Give tight asymptotic bounds for the following recurrence. Justify your answers by working out the details or by appealing to a case of the master theorem
$$T(n) = 3T\left(\frac n3\right)+\log(n)$$
I choose master's theorem to solve this recurrence
$a=3$, $b=3$ , $f(n)=\log(n)$ ---> stuck here
how can handle this recurrence to solve it by master theorem or is there other way to solve it without master theorem
On
We use the iteration method to find an explicit form.

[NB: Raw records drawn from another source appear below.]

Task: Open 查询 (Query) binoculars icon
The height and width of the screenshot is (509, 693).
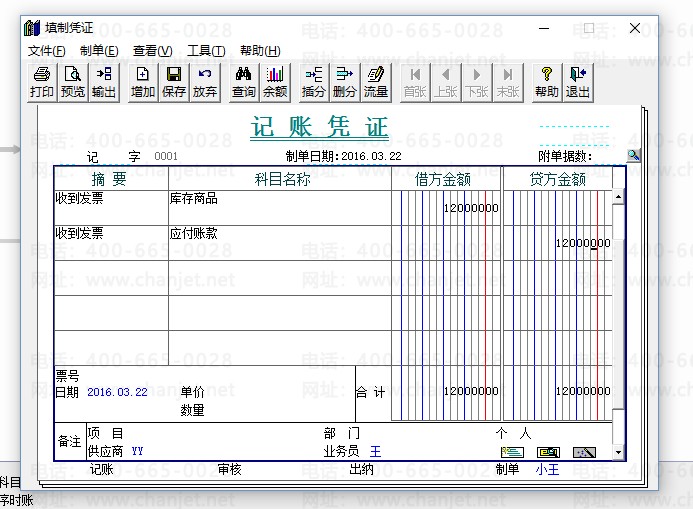Action: [x=244, y=82]
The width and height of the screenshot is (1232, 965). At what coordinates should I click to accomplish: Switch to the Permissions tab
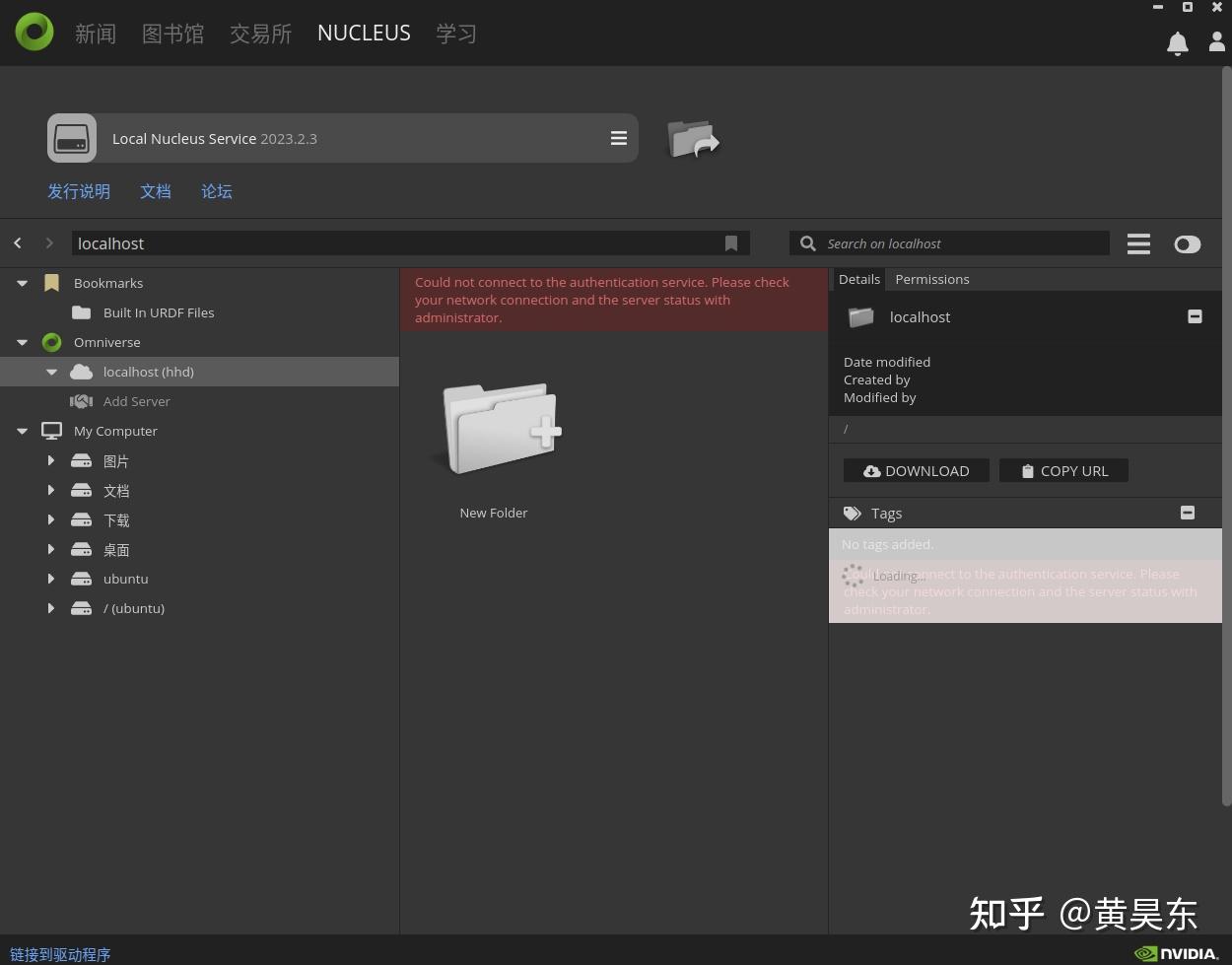(931, 279)
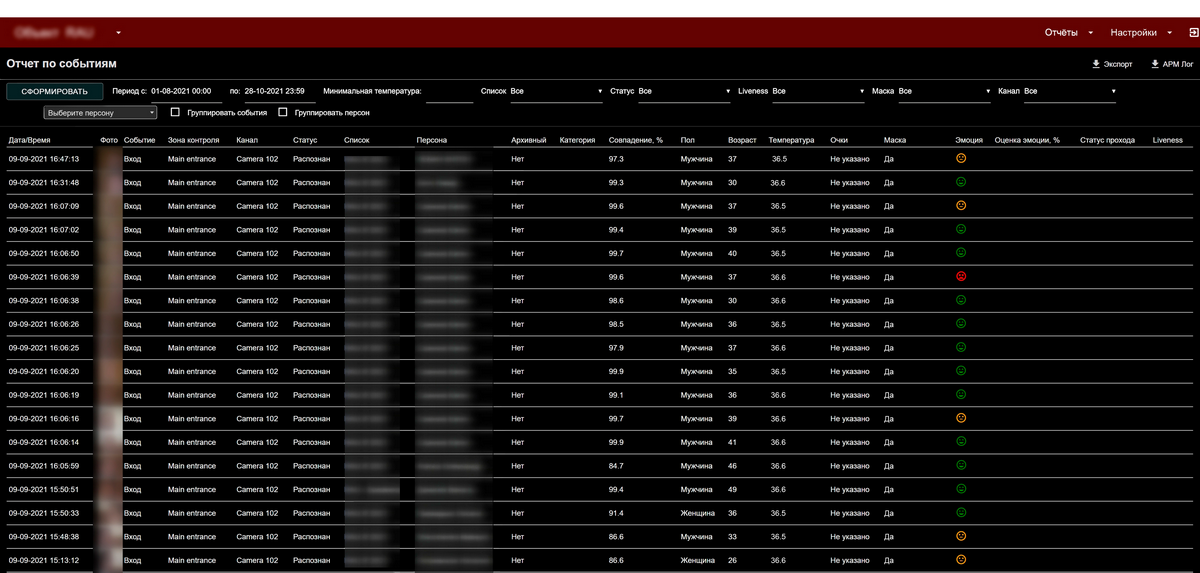This screenshot has width=1200, height=573.
Task: Click the orange neutral emotion icon at 16:47:13
Action: (x=961, y=158)
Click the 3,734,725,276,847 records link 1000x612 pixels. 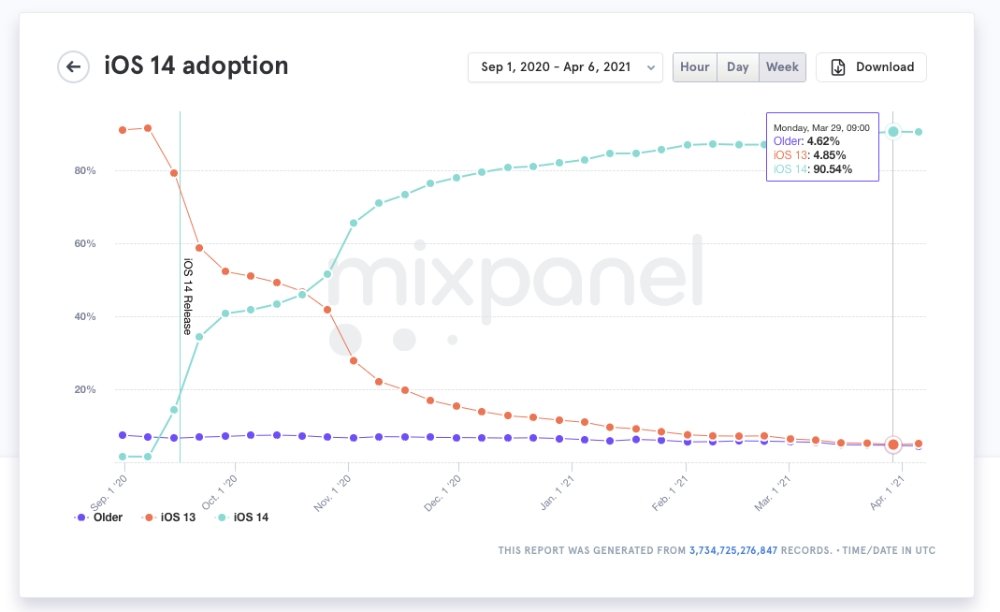click(x=760, y=550)
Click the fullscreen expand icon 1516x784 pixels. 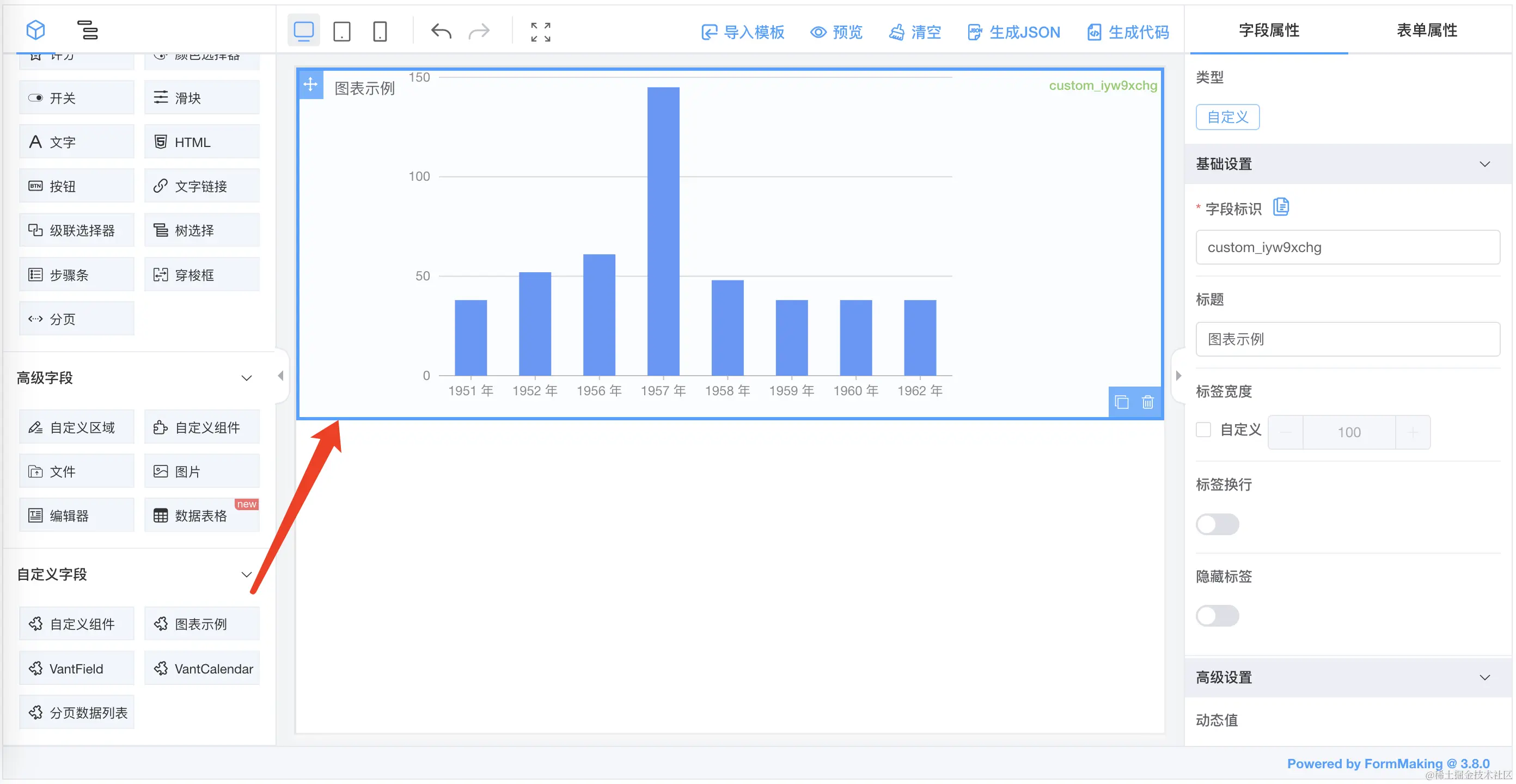[x=540, y=32]
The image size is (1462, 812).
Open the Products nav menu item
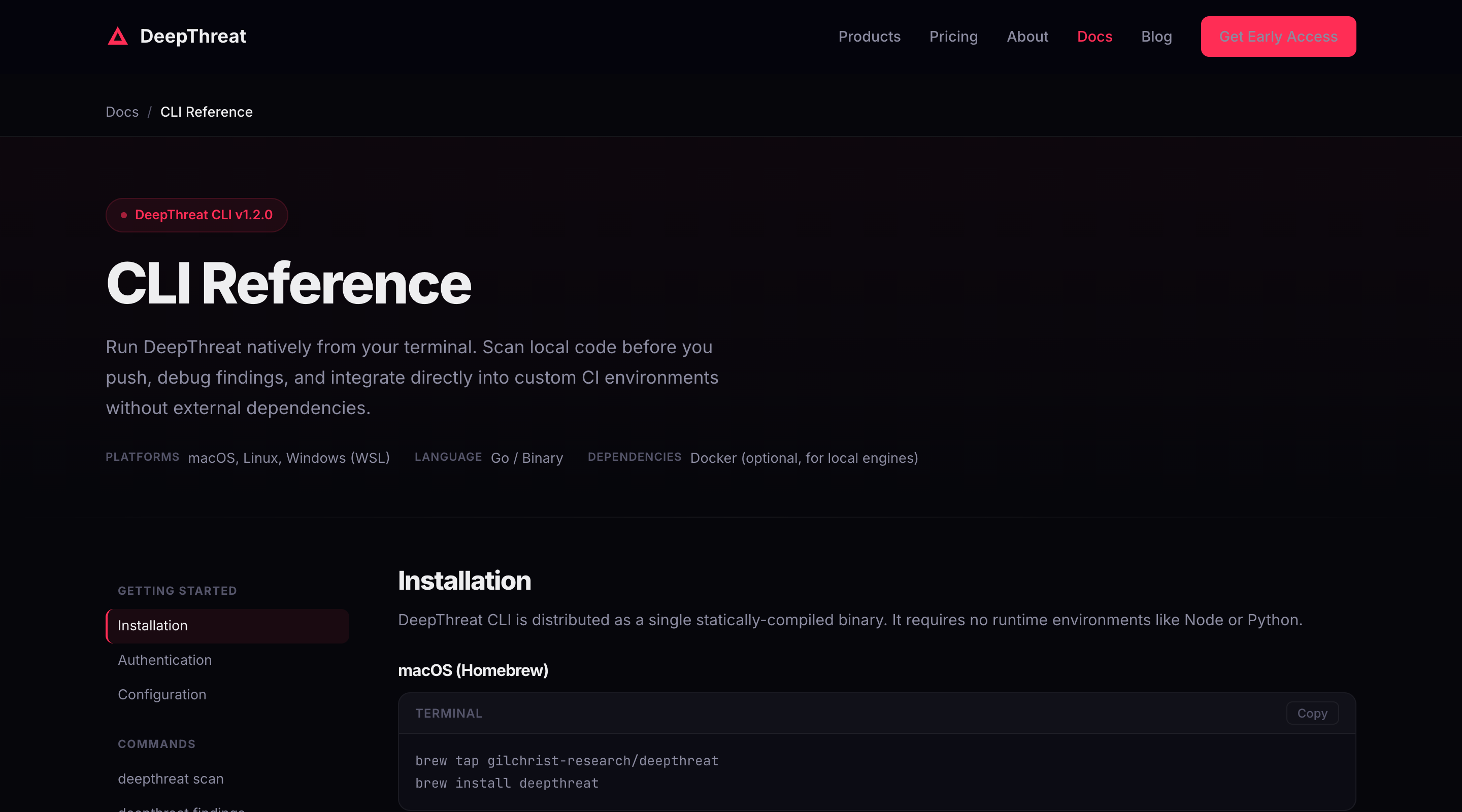tap(869, 37)
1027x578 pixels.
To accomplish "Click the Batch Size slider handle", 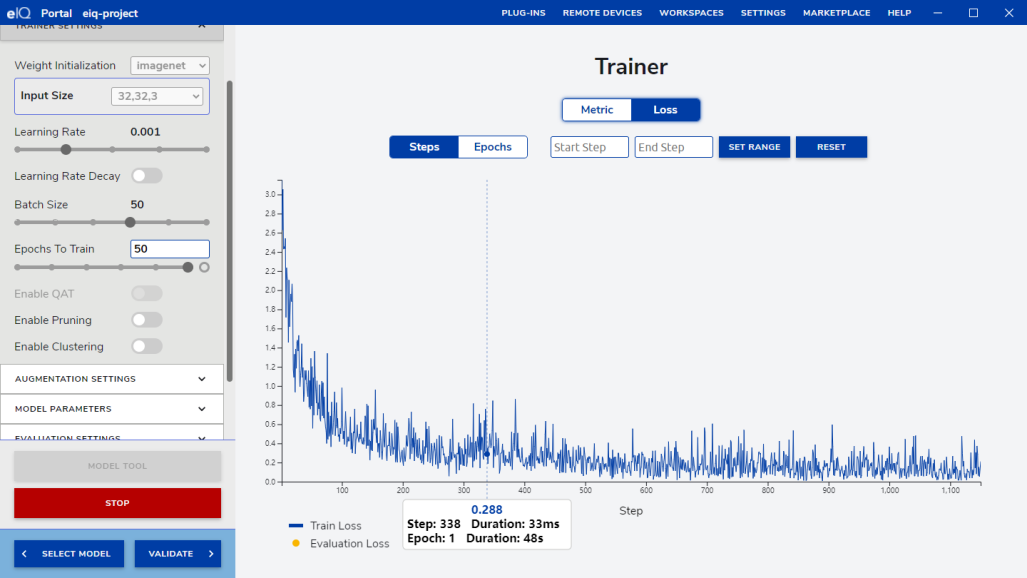I will coord(130,222).
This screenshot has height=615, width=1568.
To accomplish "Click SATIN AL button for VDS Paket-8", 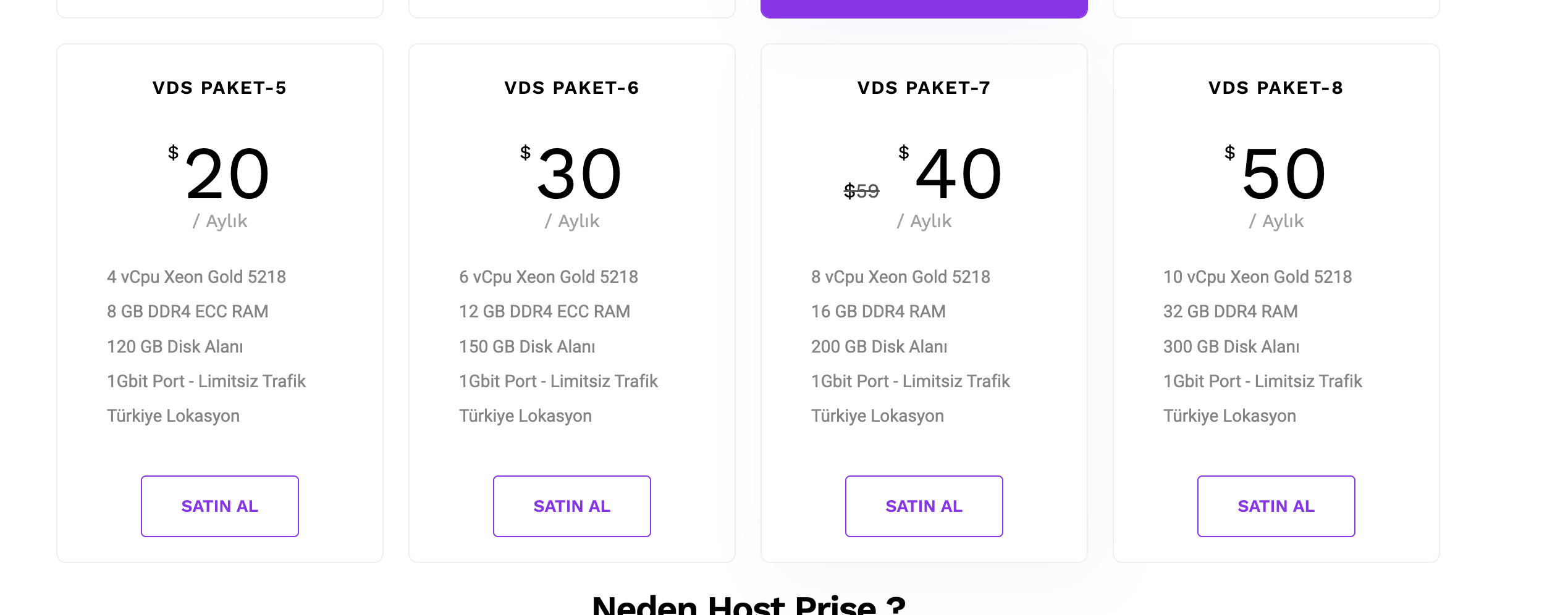I will (x=1276, y=506).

Given the recurrence:
$$ T(n) = 3T\left( \frac{n}{3} \right) + \log_3 n $$
we expand, getting:
$$ T(n) = \log_3 n + 3 \log_3 \frac{n}{3} + 3^2 \log_3 \frac{n}{3^2} + 3^3 \log_3 \frac{n}{3^3} + ... + 3^{\log_3 n} \log_3 1 $$
From which we conclude:
$$ T(n) = \sum_{k = 0}^{\log_3 n} 3^k \log \frac{n}{3^k} $$
We can reformulate, getting:
$$ T(n) = \sum_{k = 0}^{\log_3 n} 3^k \log_3 n - \sum_{k = 0}^{\log_3 n} k \cdot 3^k $$
Computing the sums of the series gives:
$$ T(n) = \log_3 n \left( \frac{3n - 1}{2} \right) - \frac{3}{4} \left( 1 - (1 + \log_3 n)n + 3n \log_3 n \right) $$ $$ = \frac{3n}{2} \log_3 n - \frac{1}{2} \log_3 n - \frac{3}{4} + \frac{3}{4} \left( n + n \log_3 n \right) - \frac{9}{4} n \log_3 n $$ $$ = \frac{3}{4}n - \frac{1}{2} \log_3 n - \frac{3}{4} $$
And so we have found an explicit form for the recurrence. We verify its validity using induction:
$$ T(n) = 3T\left( \frac{n}{3} \right) + \log_3 n $$ $$ = 3\left( \frac{3}{4} \frac{n}{3} - \frac{1}{2} \log_3 \frac{n}{3} - \frac{3}{4} \right) + \log_3 n $$ $$ = \frac{3}{4} n - \frac{3}{2} \log_3 \frac{n}{3} - \frac{9}{4} + \log_3 n $$ $$ = \frac{3}{4} n - \frac{3}{2} \left( \log_3 n - 1 \right) - \frac{9}{4} + \log_3 n $$ $$ = \frac{3}{4}n - \frac{1}{2} \log_3 n - \frac{3}{4} $$
And so we have verified the bound. This means $T(n) = \Theta(n)$.
You have that (among other things) $\log(n) \in O \left (n^{0.5} \right )$. Since $0.5<\log_b(a)=\log_3(3)=1$, the first case of the master theorem tells you that $T(n) \in \Theta(n)$.